(Data records)

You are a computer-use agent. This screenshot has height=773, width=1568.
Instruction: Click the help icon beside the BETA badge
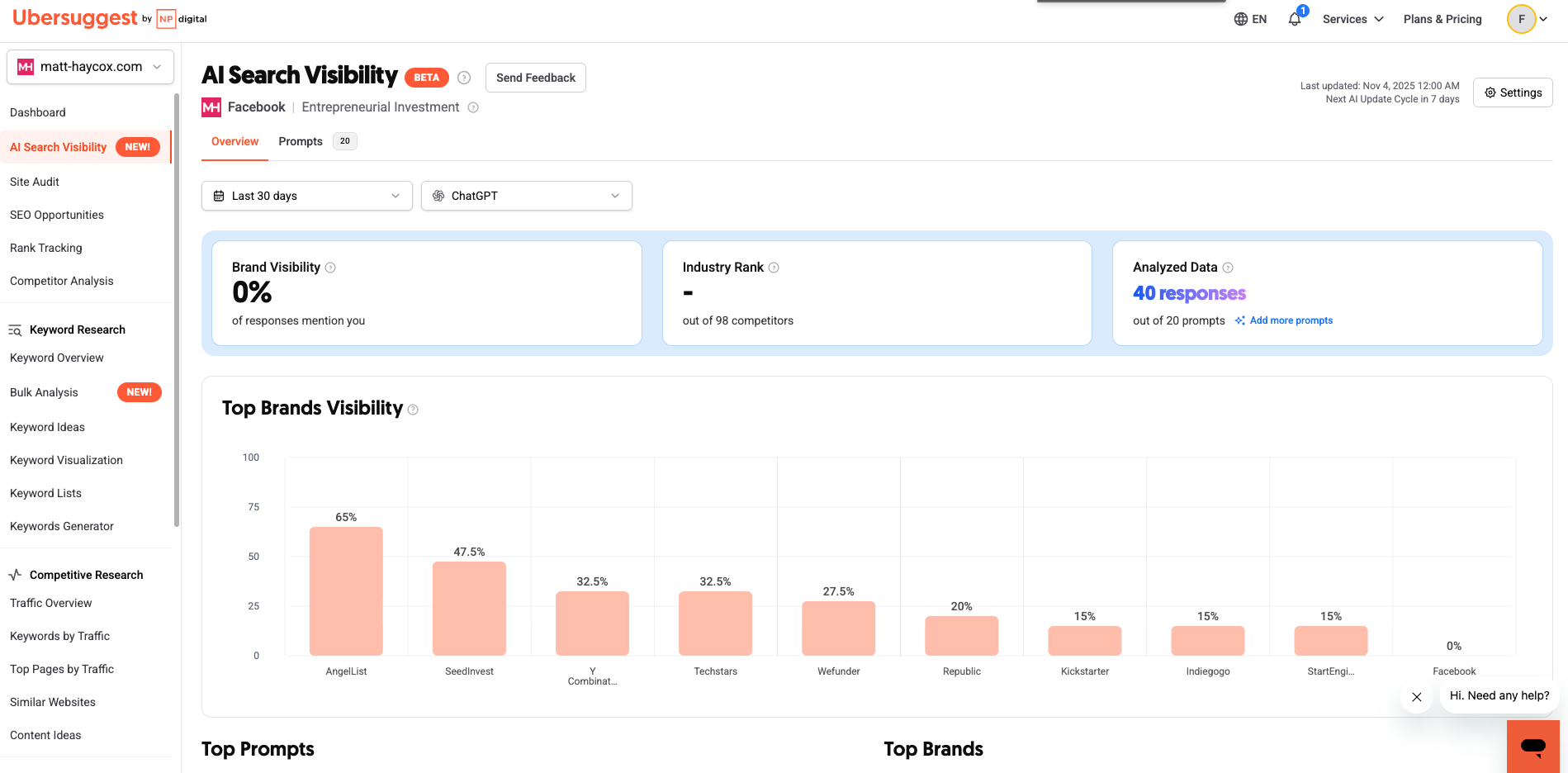[464, 78]
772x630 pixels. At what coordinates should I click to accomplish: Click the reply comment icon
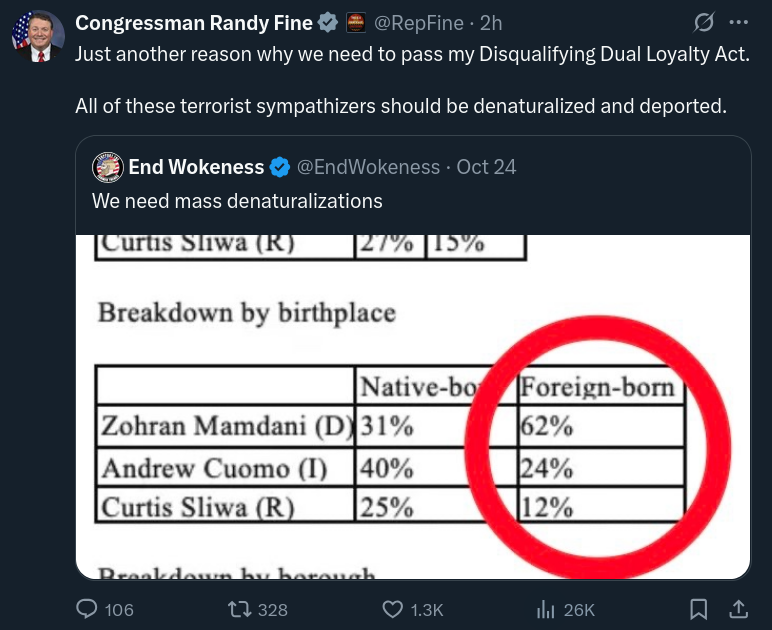point(88,609)
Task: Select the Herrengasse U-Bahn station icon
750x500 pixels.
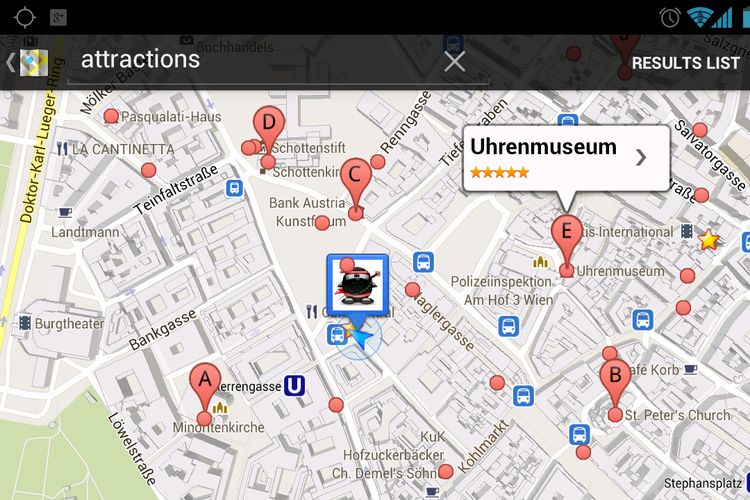Action: (294, 386)
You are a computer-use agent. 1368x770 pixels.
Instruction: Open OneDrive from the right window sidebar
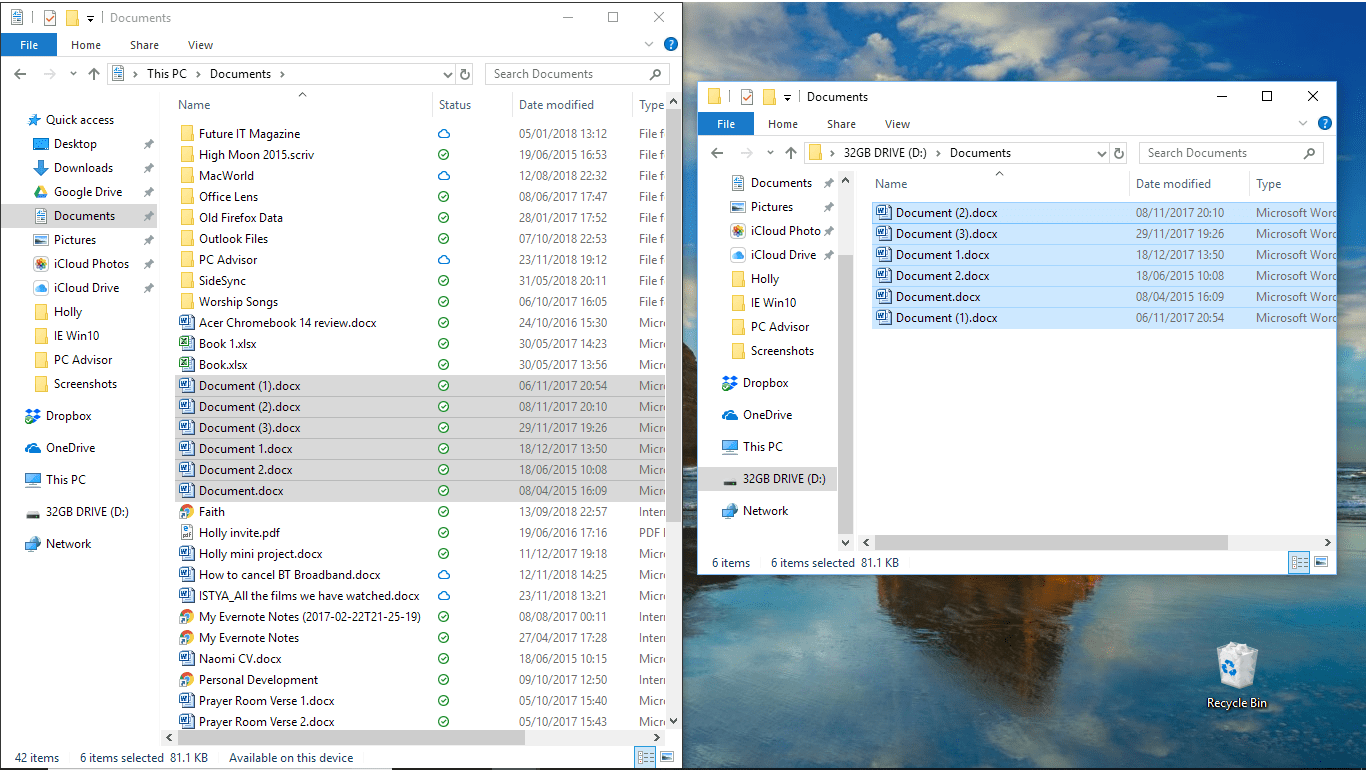(x=766, y=414)
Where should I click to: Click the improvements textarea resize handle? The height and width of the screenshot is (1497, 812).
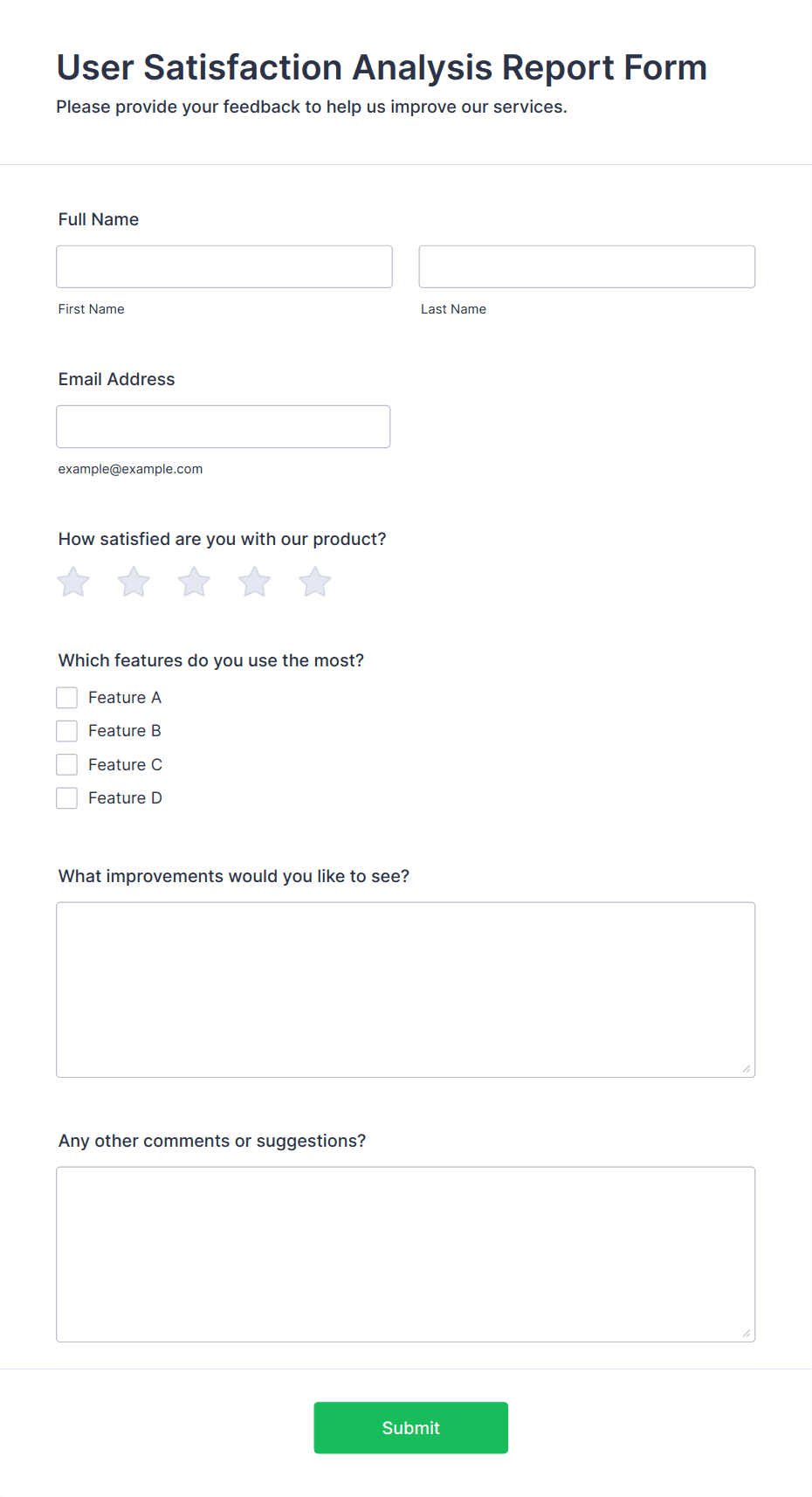pyautogui.click(x=747, y=1068)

(End Data records)

Restate, word for word, each line from the one with "Instruction: Click the" to the end of the entries, both included, and keep every picture out.

▸ **Written solution**:
Instruction: Click the help icon beside the BETA badge
[464, 78]
772x630 pixels. At what coordinates should I click to accomplish: Click the reply comment icon
point(88,609)
Task: Select the Herrengasse U-Bahn station icon
750x500 pixels.
Action: (294, 386)
You are a computer-use agent. 1368x770 pixels.
Instruction: Open OneDrive from the right window sidebar
(x=766, y=414)
Where should I click to: Click the improvements textarea resize handle? The height and width of the screenshot is (1497, 812).
pyautogui.click(x=747, y=1068)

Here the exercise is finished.